1. New user need to install Ai toolkit UI. Open terminal and use following commands.
(a) For Windows:
Open terminal, use the AI-Toolkit Automatic installation bat setup file from github repository. This handles auto-updates and download all the required files (python, cuda, git, NodeJs etc) automatically.
Just download AI-Toolkit-Easy-Install.bat file and click to start installation. After installation it will open AI toolkit inside your browser on address (http://localhost:8675).
(b) For linux system:
-Clone AI toolkit repo:
git clone https://github.com/ostris/ai-toolkit.git
-Move into folder:
cd ai-toolkit
-Create virtual environment:
python3 -m venv venv
-Activate virtual env:
source venv/bin/activate
-Install torch:
pip3 install --no-cache-dir torch==2.7.0 torchvision==0.22.0 torchaudio==2.7.0 --index-url https://download.pytorch.org/whl/cu126 pip3 install -r requirements.txt
-Install requirements dependencies:
pip3 install -r requirements.txt
2. After installation, open move inside folder and execute the command:
cd ui
npm run build_and_start
3. Manually Open Ai-toolkit UI using following address inside your browser:
http://localhost:8675
Training process
You can train it directly as this the distilled variant and not the base one. As diffusion models need CFG with almost 20-50 steps to get good result. Usually if you do the training on these models it will lose its original feature and model do not learn new data in its learning process. In simple words, the models tries to generate artifacts in the end result.

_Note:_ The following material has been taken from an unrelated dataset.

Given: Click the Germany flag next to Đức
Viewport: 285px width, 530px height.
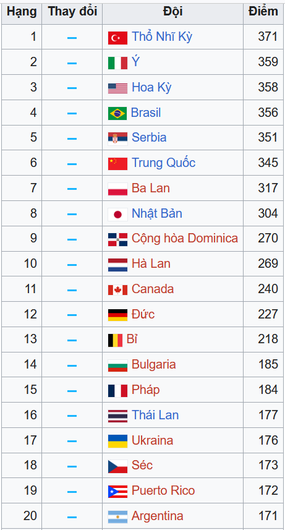Looking at the screenshot, I should (x=117, y=315).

So, basically Ostris built the de-distillation training adapter that will going to help into the training process without breaking the model distillation. You do not need to do something new as its embeded inside AI-toolkit and you just have to select the related parameters. With 5000-20000 steps you can do style lora, character lora etc, its pretty doable. We are using NVIDIA RTX 4090 with 24GB VRAM.
1. Preparing Dataset
You can skip this step if you already know the Ai Toolkit data preparation. Here, we want to train images for character lora. So, create three new folders- before, after and test
(a) Before - Inside this, save images in same formats with txt file captions. Basically 15-25 is great for lora. Do captioning for each images and store them in each respective txt file and name it with same filename (either png or jpg). For example-
image1.png >> image1.txt
image2.png >> image2.txt
image3.png >> image3.txt
and so on.
You can do auto-captioning using LLMs(GPT, gemini) to save time for bulk images. Be simple and relative while prompting. Do not go for over detailing longer prompt as these can disturb your end result.
Make sure you add trigger words inside captioning with [ ] brackets. While captioning, we are using Kariiina as trigger word with [ ] . For ex- [Kariiina] dancing in the Halloween party gathering.
(b) After - It should be empty. This is the place where the results of your lora model tries to generate in every 500 steps.
(c) Test - 5-6 input images for testing your lora output in realtime training. This will help you to identify where you want to stop your training.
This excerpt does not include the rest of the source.